Colorado Bill Would Eliminate Phantom Damages
Colorado legislators introduced a bill last Friday that would correct a state supreme court ruling that results in awards that significantly overcompensate plaintiffs and their attorneys in personal injury lawsuits.
The court decision, which received a Dishonorable Mention in the 2010-11 Judicial Hellholes report, entitles plaintiffs to recover the “sticker price” of the medical services billed by healthcare providers, rather than the amount actually paid by the patient or by an insurer on the plaintiff’s behalf. There is often a significant gap between the amounts, which reflects lower rates that are routinely negotiated by private insurers, Medicare, and Medicaid. These amounts, which only exist on the original bill and no one pays, are known as “phantom damages.”

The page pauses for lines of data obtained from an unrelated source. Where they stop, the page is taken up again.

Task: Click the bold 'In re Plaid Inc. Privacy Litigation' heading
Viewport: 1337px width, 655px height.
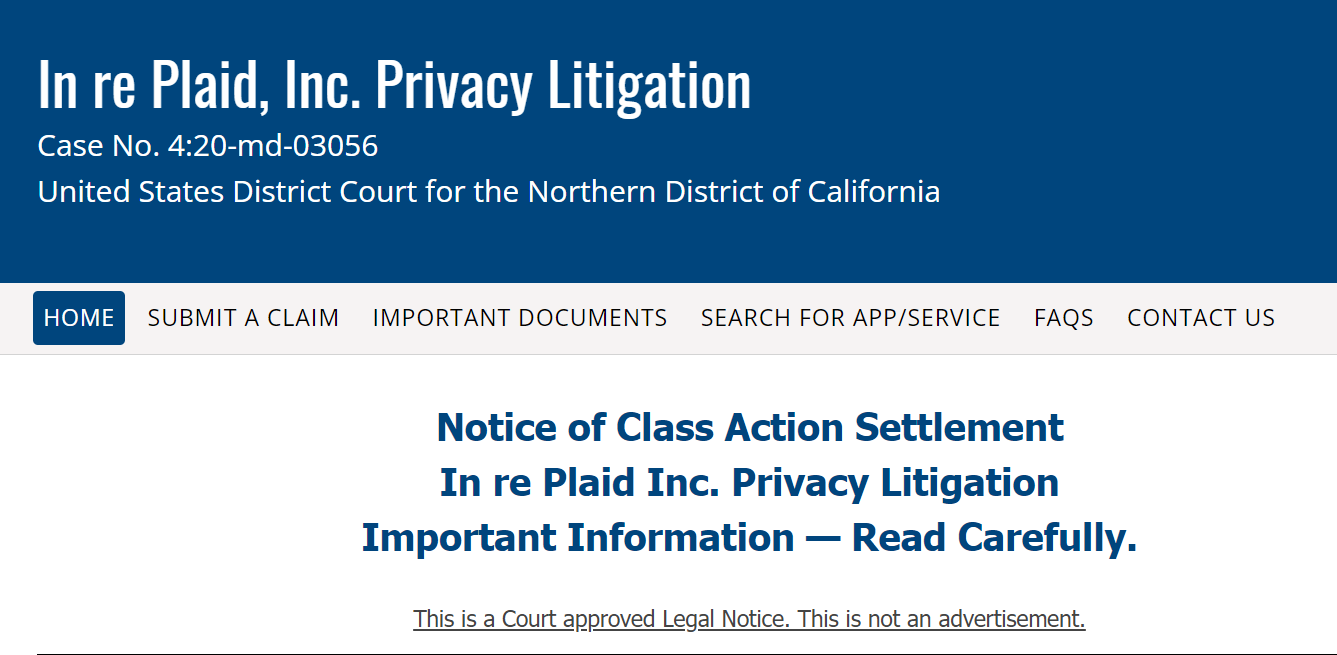Action: 749,483
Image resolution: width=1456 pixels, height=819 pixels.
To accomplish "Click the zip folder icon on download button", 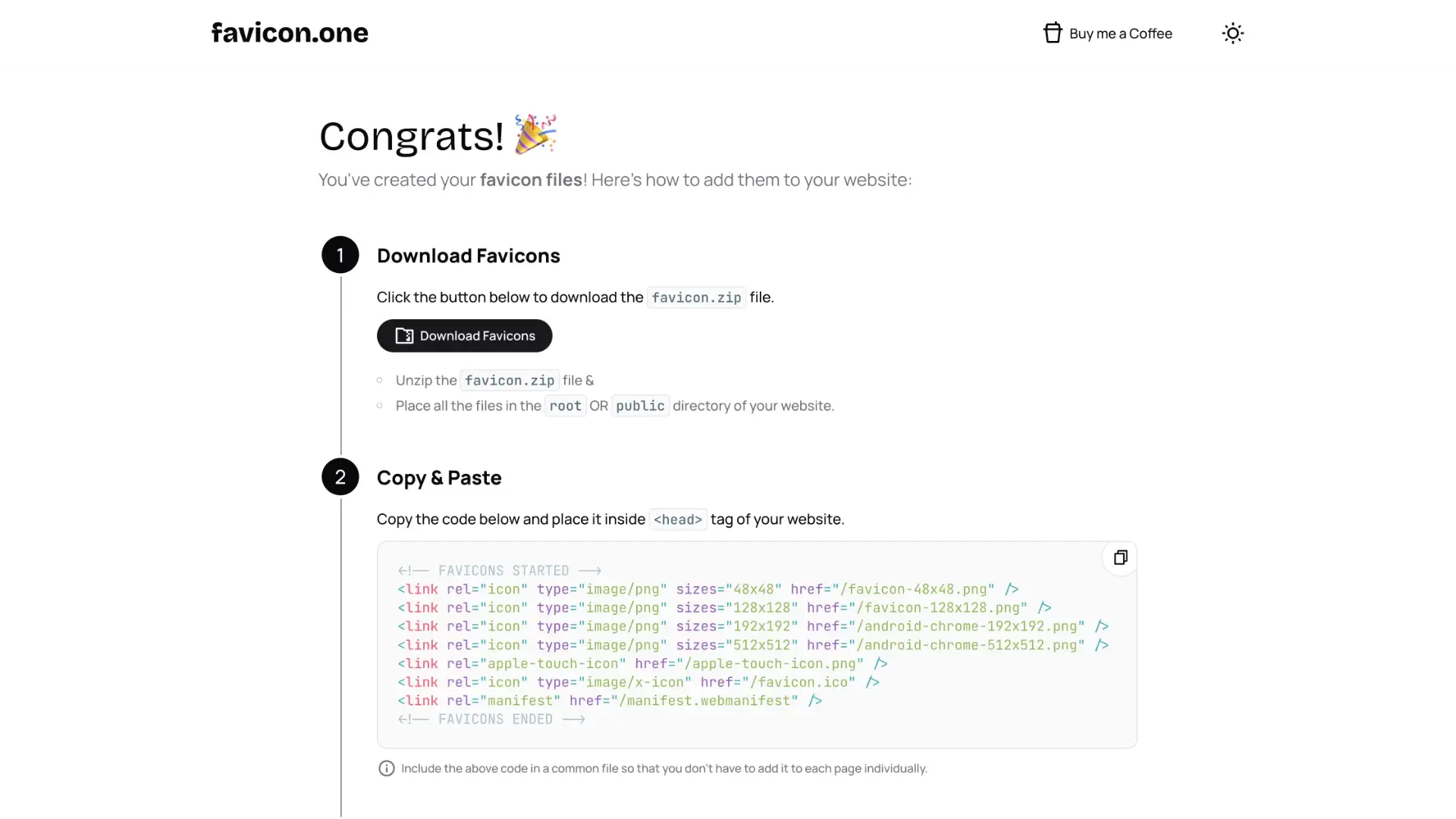I will [x=404, y=336].
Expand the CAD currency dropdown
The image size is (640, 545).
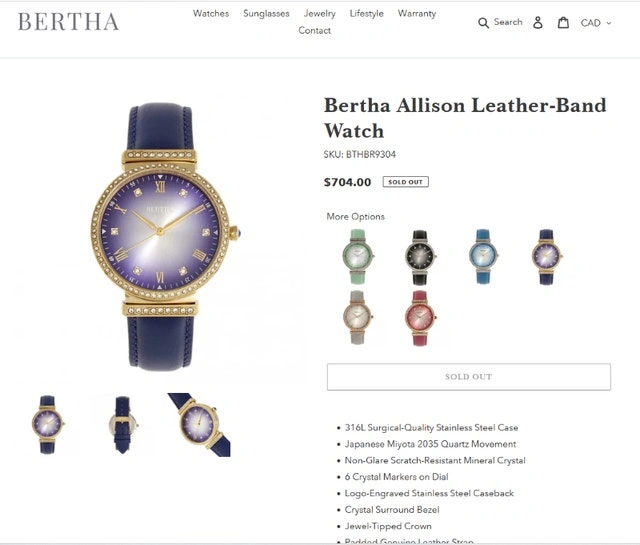coord(596,23)
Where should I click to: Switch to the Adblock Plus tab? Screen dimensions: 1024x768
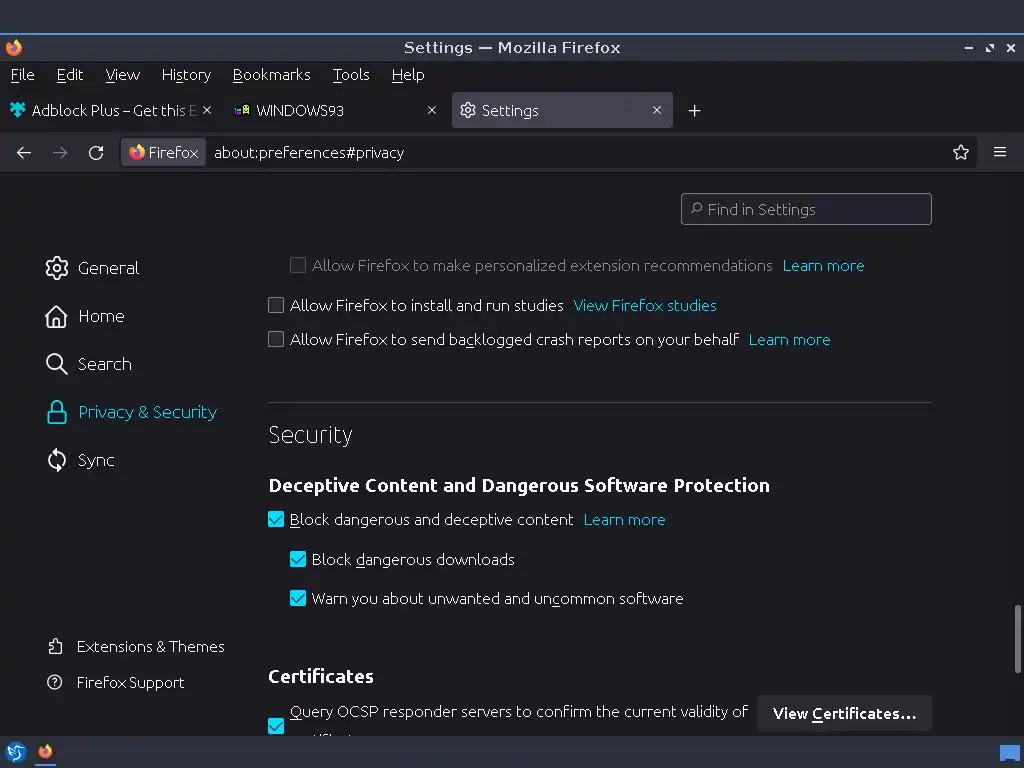point(110,111)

For example, a hospital may charge $1,500 for an MRI, but the actual amount paid for that MRI might be $500. The plaintiff may have paid a $25 co-pay and the insurer paid the remaining $475. Yet, in litigation, the defendant is often required to pay the full $1,500 to the plaintiff — $1,000 more than anyone ever paid — simply because that amount was printed on the original bill.
“[T]he Colorado Supreme Court’s interpretation of this section in Volunteers of America v. Gardenswartz, 242 P.3d 1080 (2010), is contrary to the General Assembly’s intent to prevent compensatory damage awards for medical expenses from exceeding the amount accepted by the health care service provider for treating the injured party for reasonable and necessary health care services,” the bill’s findings state.
It is enormously wasteful for defendants to over-compensate plaintiffs for their medical bills. These costs are invariably passed on to consumers as higher prices for goods and services, including health care.